If you can measure it…🔬

I’m a huge data geek.

This is the first thing that I tweeted this year, after my New Year’s selfie of course 🥂 :

The 2016 Canadian Census was one of the highlights of my year, for a bunch of different reasons:

  • It was my first census.
  • It was the first census in 10 years (the Harper government cancelled it so that we wouldn’t be able to measure how shitty their policies were.)
  • I got the long form census, which contains 84.329% more census!
  • Canadians were so excited about it that the traffic crashed the census website.
  • I would be represented in the dataset that’s used to create public policy!

It should come as no surprise that my app, Compass, is being built around data. There’s a great quote, “if you can measure it, you can improve it”, that really gets to the core of why we might want to collect data in the first place. It looks pretty straightforward on paper, but in practice I’ve actually discovered that not all data is created equally.

It turns out, how the data is collected is extremely important, maybe even more important than the data itself! For about a year now, I’ve had a goal to code for at least a few minutes every single day. Two weeks ago, I started tracking it with my app, and the results have been interesting to say the least!

The negative side effects are predictable: I started sleeping less. As of right now, according to Compass I need to sleep 16 hours and 17 mins in order to catch up on all my sleep debt and be fully rested. Ouch!

On the flip side, I now write code 5.6 days per week, which is excellent! Considering that I don’t really do any programming at work, and one weeknight can typically be written off for the blog, this is actually pretty impressive.
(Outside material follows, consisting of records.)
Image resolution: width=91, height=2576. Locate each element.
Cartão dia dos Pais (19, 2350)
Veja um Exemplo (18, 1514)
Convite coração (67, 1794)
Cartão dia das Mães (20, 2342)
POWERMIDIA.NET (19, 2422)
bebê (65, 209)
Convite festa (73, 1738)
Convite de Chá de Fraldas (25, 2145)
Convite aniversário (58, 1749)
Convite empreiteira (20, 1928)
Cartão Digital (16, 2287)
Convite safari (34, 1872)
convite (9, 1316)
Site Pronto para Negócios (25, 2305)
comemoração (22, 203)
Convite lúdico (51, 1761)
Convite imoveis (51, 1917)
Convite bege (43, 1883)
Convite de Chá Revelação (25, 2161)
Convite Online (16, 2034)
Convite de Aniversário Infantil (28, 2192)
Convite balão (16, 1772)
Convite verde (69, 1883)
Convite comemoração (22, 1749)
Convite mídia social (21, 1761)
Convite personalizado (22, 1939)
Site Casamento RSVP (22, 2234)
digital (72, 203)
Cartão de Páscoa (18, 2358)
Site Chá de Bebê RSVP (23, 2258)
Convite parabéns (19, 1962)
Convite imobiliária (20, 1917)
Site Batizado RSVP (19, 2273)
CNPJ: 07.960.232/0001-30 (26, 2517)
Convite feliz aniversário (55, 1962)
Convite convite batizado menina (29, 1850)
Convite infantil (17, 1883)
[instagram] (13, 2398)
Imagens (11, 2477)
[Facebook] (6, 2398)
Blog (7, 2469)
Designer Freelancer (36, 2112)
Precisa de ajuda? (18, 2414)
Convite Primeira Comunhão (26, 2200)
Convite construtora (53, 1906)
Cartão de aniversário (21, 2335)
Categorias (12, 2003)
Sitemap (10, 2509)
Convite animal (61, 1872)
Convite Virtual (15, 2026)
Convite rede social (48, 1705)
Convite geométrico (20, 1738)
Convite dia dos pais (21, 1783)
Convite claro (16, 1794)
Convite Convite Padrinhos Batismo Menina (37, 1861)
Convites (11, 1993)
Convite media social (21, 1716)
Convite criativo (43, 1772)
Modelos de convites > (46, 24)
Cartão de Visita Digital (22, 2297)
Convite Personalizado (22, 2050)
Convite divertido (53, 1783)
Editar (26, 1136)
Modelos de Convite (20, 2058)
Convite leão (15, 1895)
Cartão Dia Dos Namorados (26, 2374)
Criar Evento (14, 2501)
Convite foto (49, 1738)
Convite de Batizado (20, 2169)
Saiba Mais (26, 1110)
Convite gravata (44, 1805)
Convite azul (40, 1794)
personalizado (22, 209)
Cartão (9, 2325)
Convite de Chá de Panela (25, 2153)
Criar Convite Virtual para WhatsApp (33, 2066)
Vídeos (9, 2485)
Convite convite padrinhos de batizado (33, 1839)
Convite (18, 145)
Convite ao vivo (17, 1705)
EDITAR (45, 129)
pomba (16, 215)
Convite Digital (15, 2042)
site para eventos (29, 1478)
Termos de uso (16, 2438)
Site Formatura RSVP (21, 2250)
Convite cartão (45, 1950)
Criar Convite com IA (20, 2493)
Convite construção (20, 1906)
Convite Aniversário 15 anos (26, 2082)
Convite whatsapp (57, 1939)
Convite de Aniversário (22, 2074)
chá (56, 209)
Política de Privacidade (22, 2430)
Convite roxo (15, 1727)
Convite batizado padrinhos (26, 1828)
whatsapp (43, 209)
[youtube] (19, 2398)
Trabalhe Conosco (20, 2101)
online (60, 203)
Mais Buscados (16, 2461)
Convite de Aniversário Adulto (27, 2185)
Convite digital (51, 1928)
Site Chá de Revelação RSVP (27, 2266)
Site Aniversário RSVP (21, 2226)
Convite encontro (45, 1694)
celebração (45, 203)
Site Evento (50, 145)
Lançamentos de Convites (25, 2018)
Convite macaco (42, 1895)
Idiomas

Despite tracking this for a while outside of my app, I only noticed a big change in my habits once I started actively logging it manually. When it’s automatic, it’s easy to forget, but doing it by hand makes you to think of your goal and give yourself a mental reward if you’re getting closer to it! Unfortunately, manually logging data can also become dull or tiresome, which defeats the purpose of it, and if you log too many things at once then nothing is your focus.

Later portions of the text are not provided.